RLeep,
While you are right that demand fell off this year due to the recession, let me put into perspective some numbers. I love wind and solar, but the numbers are just sobering.
From 2007-2008, while energy demand declined, energy capacity increased about 1.5% to 1,010,171 MW. This 1.5% increase is less than the average yearly increase in demand, which means we have to increase it quicker than we are. But, for the sake of argument, lets say yearly 1.5% increases in total capacity will do the job. This means in 10 years, the demand will be 1,172,345, or an average increase of 16000 MW per year.
However, the part you didn't mention was that coal capacity is falling. While we are building new coal plants, the aging ones are decreasing in productivity at a faster rate, which is expected to accelerate. Coal capacity fell 1.5% last year. Thats over 7000 MW lost right there. If this keeps up (and it will), the needed yearly increase in non-coal capacity isn't an average of 16000 MW, its 23,000 MW.
Solar is but a footnote, it pales in comparison to wind. Geo too, though there is actually potential there IMO. Hydro has been pretty steady for years and its not about to change much. So, just to keep coal decreasing at 7000 MW per year, and hold gas and nuclear steady, wind has to account for 23,000 new MW per year.
Last year, wind capacity accounted for a total of about 13,000 MW, and has been increasing at about 2000-5000 MW per year. This is unprecedented growth for any industry in terms of material and manpower used (fossils need much less per MW). It's 60% growth last year alone. It's as fast as the infrastructure can handle. I do think infrastructure will grow steadily, but thats a slower process. So if we can handle 5000 new MW this year, maybe next year we can add 6000 MW, and maybe in 10 years we can be adding 15,000 MW per year. When you figure that it may take a new manufacturing plant 5 years to build and get online, well, to say you could increase faster than that is pretty unrealistic.
In any case, gas use isn't going anywhere for a while. Wind and gas will both continue to soar, though the percentage increases of wind will be more impressive because the starting value is lower, but in MW the increase in gas will be at least as much. And on top of this, current gas wells naturally give off less gas as they age, so even if you could curtail the increase in natural gas use, you still have to be drilling wells at a pretty good clip. You're ONLY chance to reduce gas use in the next decade or two is nuclear, which I'm totally on board for, but you really gotta go all out on it if you want to keep new gas wells from being drilled. Kudos to Obama for allowing 2 new nuclear plants, which is better than Bush could push through. 2 will temporarily improve matters if they don't get axed before going online, but long term its still of little help.

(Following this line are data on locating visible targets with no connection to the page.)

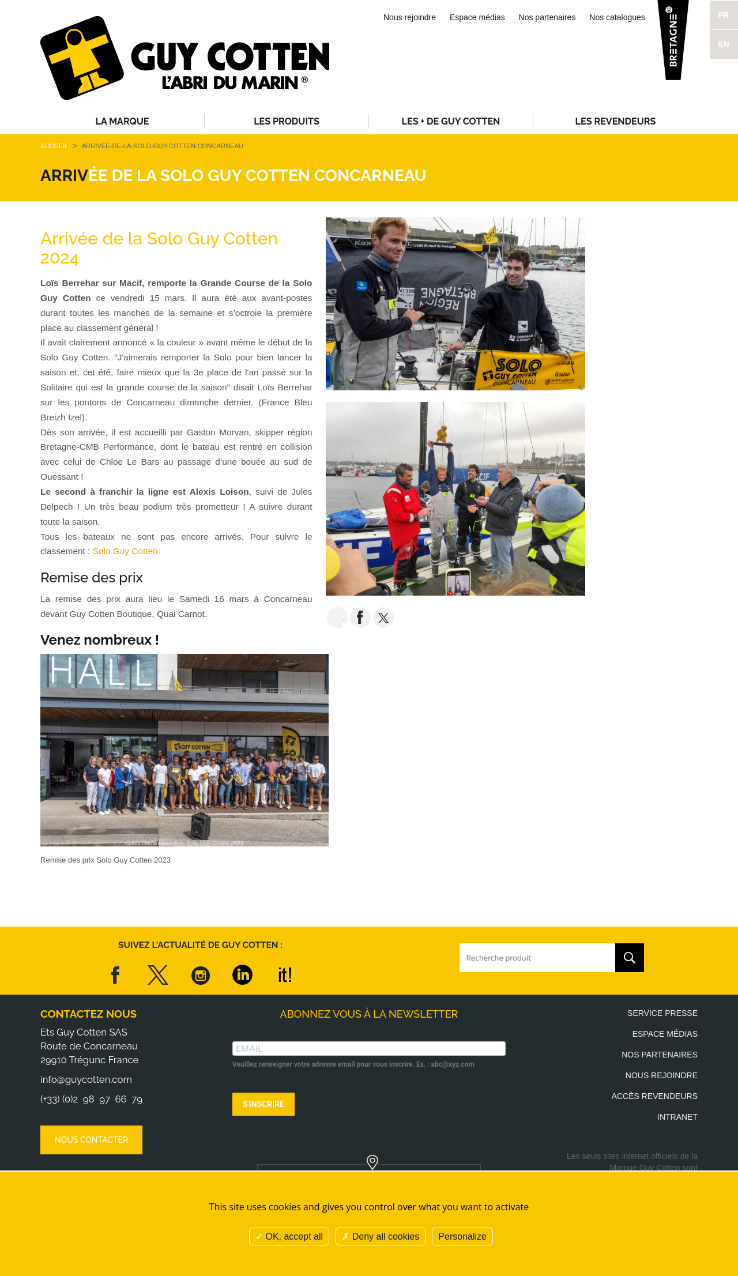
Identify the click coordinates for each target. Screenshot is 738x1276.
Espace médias (477, 17)
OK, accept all (289, 1236)
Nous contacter (91, 1140)
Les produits (286, 121)
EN (723, 44)
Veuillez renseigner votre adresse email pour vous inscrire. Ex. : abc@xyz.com (353, 1064)
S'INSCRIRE (263, 1104)
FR (723, 15)
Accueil (54, 145)
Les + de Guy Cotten (451, 121)
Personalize (462, 1236)
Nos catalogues (617, 17)
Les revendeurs (615, 121)
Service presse (662, 1013)
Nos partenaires (547, 17)
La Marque (122, 121)
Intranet (677, 1116)
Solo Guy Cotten (128, 551)
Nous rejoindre (409, 17)
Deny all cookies (380, 1236)
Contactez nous (88, 1014)
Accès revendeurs (655, 1096)
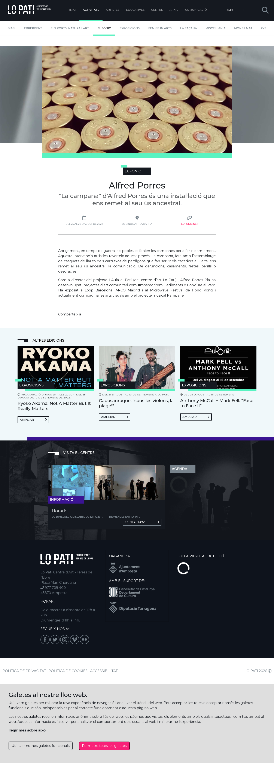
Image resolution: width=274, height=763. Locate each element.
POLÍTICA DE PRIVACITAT (24, 671)
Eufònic (104, 28)
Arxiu (174, 9)
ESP (243, 10)
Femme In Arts (160, 28)
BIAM (11, 28)
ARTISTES (112, 9)
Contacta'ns (142, 522)
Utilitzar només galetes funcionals (41, 746)
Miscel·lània (216, 28)
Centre (157, 9)
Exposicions (129, 28)
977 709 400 (53, 588)
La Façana (188, 28)
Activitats (91, 9)
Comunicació (196, 9)
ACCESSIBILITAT (104, 671)
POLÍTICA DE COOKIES (68, 671)
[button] (265, 10)
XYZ (264, 28)
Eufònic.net (189, 223)
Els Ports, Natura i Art (70, 28)
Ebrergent (33, 28)
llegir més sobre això (27, 730)
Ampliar (33, 420)
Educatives (135, 9)
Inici (72, 9)
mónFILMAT (243, 28)
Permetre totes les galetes (104, 746)
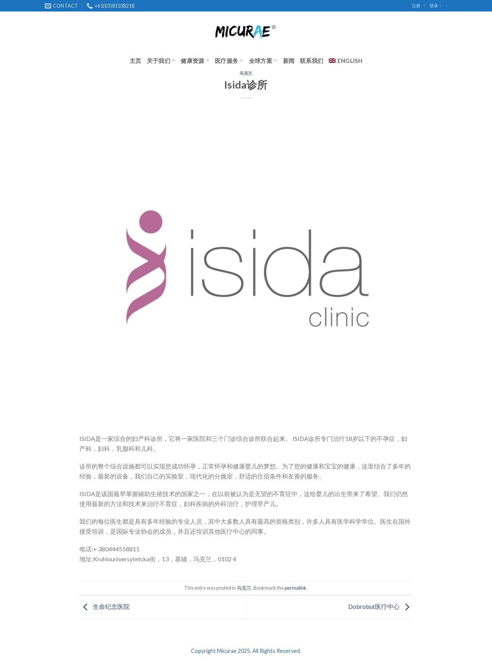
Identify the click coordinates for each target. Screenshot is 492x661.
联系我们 (311, 60)
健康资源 (195, 60)
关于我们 (161, 60)
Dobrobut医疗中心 (380, 606)
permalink (295, 588)
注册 (416, 5)
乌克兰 (246, 73)
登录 (433, 5)
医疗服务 (229, 60)
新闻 (289, 60)
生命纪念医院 (104, 606)
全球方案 (263, 60)
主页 (136, 60)
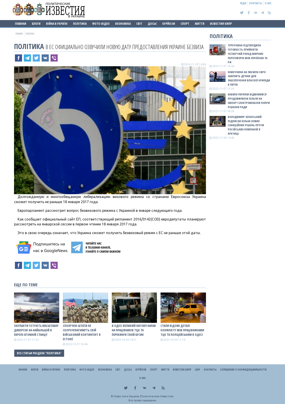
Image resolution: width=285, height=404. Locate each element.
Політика (80, 23)
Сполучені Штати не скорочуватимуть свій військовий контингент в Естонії (82, 332)
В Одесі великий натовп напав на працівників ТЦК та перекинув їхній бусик (134, 330)
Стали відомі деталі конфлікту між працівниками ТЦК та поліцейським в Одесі (182, 330)
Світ (139, 23)
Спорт (185, 23)
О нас (268, 3)
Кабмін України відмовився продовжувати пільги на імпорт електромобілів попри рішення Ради (249, 100)
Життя (199, 23)
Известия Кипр (221, 23)
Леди (243, 3)
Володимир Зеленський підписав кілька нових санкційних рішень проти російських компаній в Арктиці (246, 125)
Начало (22, 369)
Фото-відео (101, 23)
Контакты (255, 3)
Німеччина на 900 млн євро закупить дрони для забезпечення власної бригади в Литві (249, 78)
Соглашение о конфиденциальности (243, 369)
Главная (20, 23)
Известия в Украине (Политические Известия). (144, 396)
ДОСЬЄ (152, 23)
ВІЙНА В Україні (56, 23)
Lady (197, 369)
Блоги (36, 23)
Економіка (123, 23)
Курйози (168, 23)
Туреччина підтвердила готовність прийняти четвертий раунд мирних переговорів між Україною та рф (247, 53)
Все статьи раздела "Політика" (39, 353)
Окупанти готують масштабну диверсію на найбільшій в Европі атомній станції (36, 330)
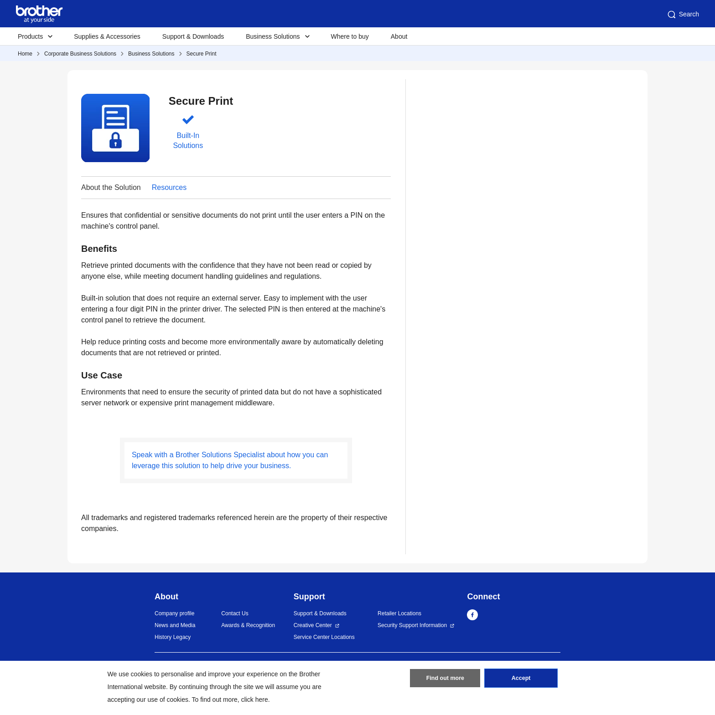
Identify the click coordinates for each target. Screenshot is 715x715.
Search (682, 14)
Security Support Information (412, 625)
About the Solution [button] (111, 187)
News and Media (175, 625)
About (399, 36)
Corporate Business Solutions (80, 54)
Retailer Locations (399, 613)
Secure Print (202, 54)
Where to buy (350, 36)
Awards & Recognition (248, 625)
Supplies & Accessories (107, 36)
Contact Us (234, 613)
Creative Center (313, 625)
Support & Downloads (193, 36)
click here (254, 699)
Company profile (174, 613)
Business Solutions (151, 54)
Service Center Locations (324, 637)
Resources (169, 187)
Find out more (445, 680)
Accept (521, 680)
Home (25, 54)
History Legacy (173, 637)
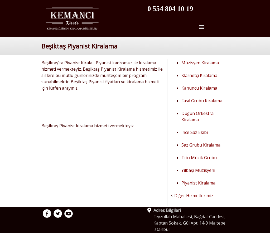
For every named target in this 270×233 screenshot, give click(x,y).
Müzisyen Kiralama (200, 63)
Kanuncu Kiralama (199, 88)
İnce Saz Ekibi (194, 132)
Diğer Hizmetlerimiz (193, 195)
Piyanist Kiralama (198, 183)
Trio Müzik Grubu (199, 158)
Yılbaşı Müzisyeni (198, 170)
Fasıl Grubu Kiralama (201, 101)
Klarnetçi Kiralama (199, 75)
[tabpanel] (181, 8)
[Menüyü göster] (201, 27)
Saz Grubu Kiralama (200, 145)
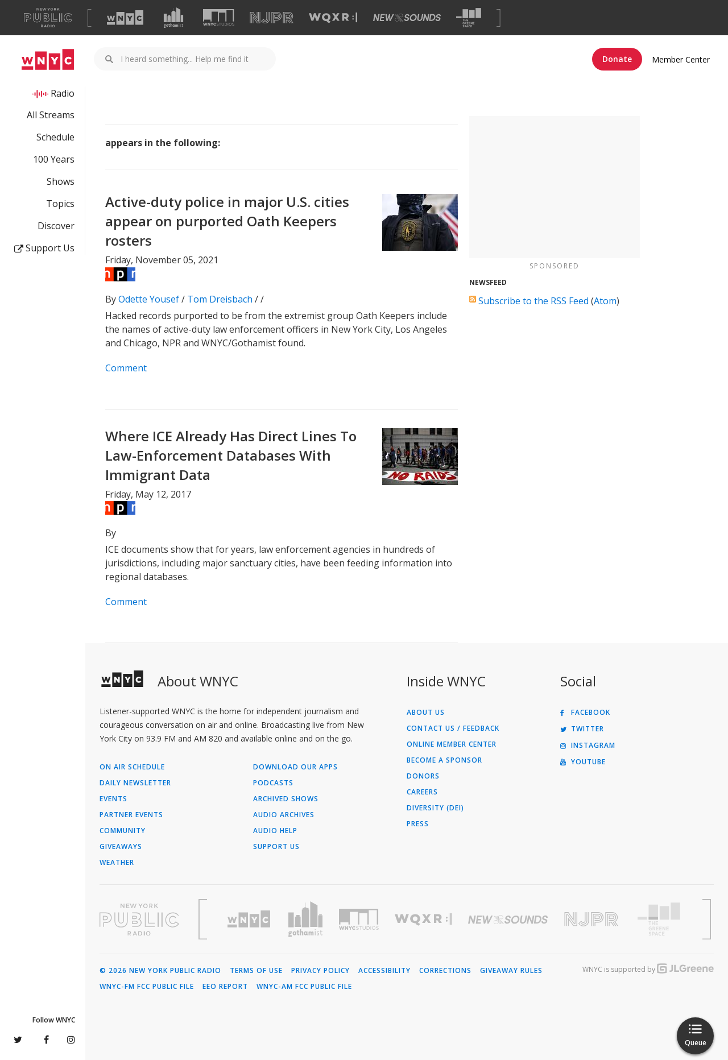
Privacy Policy (320, 970)
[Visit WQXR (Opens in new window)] (333, 18)
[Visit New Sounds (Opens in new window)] (407, 18)
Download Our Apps (295, 767)
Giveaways (121, 846)
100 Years (54, 159)
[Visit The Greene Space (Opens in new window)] (468, 18)
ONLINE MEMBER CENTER (452, 744)
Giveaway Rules (511, 970)
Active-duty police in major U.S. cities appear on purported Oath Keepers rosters (227, 221)
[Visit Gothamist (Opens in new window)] (173, 17)
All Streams (51, 115)
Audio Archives (284, 814)
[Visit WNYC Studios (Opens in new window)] (218, 17)
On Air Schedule (132, 767)
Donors (423, 776)
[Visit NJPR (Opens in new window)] (271, 18)
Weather (117, 862)
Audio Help (275, 830)
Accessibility (384, 970)
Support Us (44, 248)
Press (418, 824)
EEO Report (225, 986)
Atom (605, 301)
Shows (61, 181)
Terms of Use (256, 970)
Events (113, 799)
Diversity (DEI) (435, 808)
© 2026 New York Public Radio (160, 970)
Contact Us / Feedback (453, 728)
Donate (617, 58)
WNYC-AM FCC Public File (304, 986)
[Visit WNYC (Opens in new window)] (125, 17)
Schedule (55, 137)
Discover (56, 226)
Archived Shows (285, 799)
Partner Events (131, 814)
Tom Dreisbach (220, 299)
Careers (422, 792)
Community (123, 830)
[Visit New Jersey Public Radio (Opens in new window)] (592, 919)
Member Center (681, 59)
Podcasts (273, 783)
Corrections (445, 970)
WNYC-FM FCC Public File (147, 986)
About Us (426, 712)
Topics (60, 203)
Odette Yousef (148, 299)
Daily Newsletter (135, 783)
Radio (63, 93)
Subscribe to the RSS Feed (533, 301)
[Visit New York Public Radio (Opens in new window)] (139, 919)
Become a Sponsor (444, 760)
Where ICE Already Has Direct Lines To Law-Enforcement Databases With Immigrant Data (231, 455)
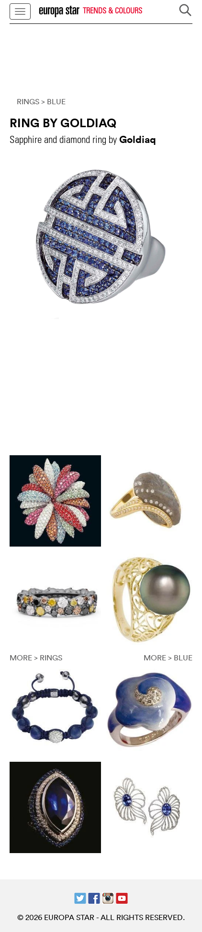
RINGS (28, 101)
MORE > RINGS (36, 657)
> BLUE (53, 101)
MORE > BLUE (168, 657)
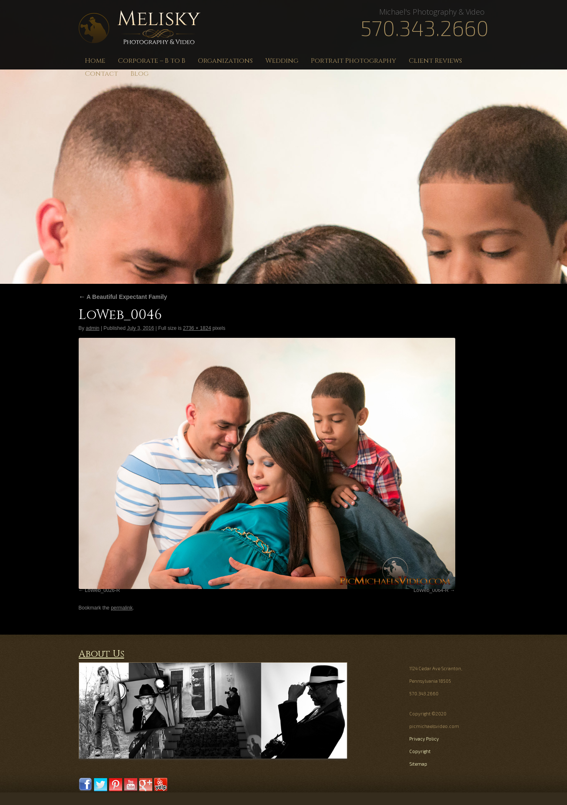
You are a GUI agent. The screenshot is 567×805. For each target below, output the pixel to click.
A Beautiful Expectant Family (123, 296)
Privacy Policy (424, 738)
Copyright (420, 751)
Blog (140, 73)
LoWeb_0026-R (102, 590)
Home (95, 60)
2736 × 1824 (197, 328)
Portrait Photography (353, 60)
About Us (101, 654)
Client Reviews (435, 60)
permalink (122, 608)
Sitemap (418, 763)
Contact (101, 73)
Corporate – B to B (151, 60)
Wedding (281, 60)
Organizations (225, 60)
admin (93, 328)
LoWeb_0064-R (431, 590)
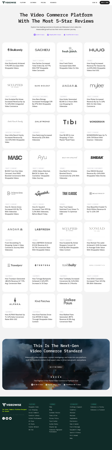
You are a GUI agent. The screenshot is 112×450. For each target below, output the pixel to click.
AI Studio (32, 424)
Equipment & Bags (75, 430)
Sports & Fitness (75, 432)
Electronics (73, 421)
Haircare (72, 415)
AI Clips (31, 421)
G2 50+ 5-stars (38, 384)
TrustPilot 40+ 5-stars (73, 384)
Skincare (72, 412)
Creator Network (34, 427)
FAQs (50, 407)
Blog (50, 410)
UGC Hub (31, 430)
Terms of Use (53, 415)
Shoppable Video (34, 407)
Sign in (94, 2)
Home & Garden (74, 424)
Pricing (43, 2)
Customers (33, 2)
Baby (71, 438)
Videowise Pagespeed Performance (55, 431)
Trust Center (53, 421)
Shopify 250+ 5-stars (54, 384)
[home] (9, 2)
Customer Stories (54, 412)
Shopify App (53, 427)
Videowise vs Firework (98, 410)
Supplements (73, 418)
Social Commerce (34, 412)
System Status (53, 424)
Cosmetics (73, 410)
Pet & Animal (74, 435)
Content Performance (35, 418)
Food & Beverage (75, 427)
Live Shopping (33, 410)
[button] (23, 2)
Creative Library (34, 415)
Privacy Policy (54, 418)
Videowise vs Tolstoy (97, 407)
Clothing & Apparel (76, 407)
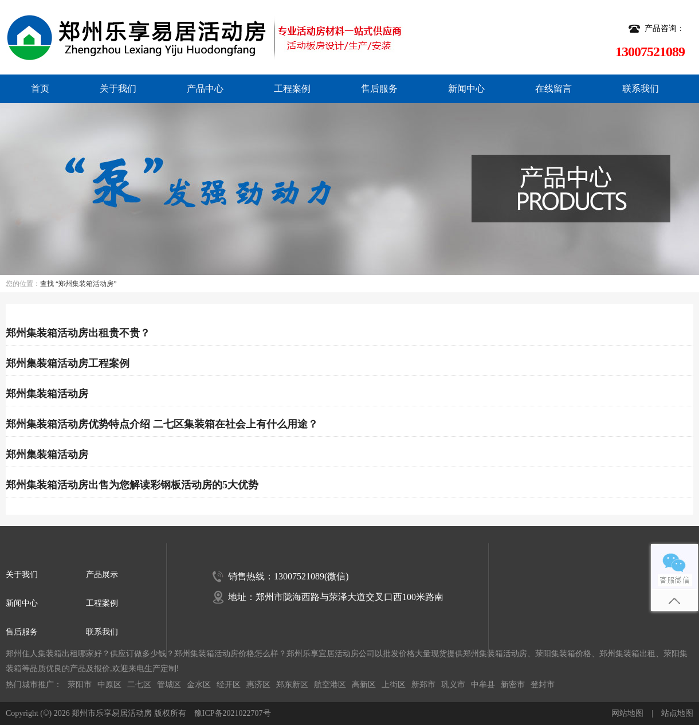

The DOE's energy policy is pretty sound, and based on real possibilities, IMO. They call for mandated consumption policies to hold demand in check as much as possible, coupled with radical increases in both gas and wind. Having worked for them and still doing business with DOE folk, they'd love to cut out the gas. They're doing everything they can do to promote wind manufacturing capability, and they'd like to radicly increase nuclear but the pols won't let them. They do project wind to top out around 10% of total (its at 1.3% now). Not that it'll stop growing then, they just think it'll slow down due to land availability. 10% is nothing to scoff at, its well above where hydro is now, and our landscape would be dotted with wind turbines.
grhe, I agree, drillers are rushing to buy up land and rushing to get started to avoid regulations. I agree to slowing them down until regulators get a handle on things. But due to the aforementioned issues, regulators should be quick about getting a handle on things.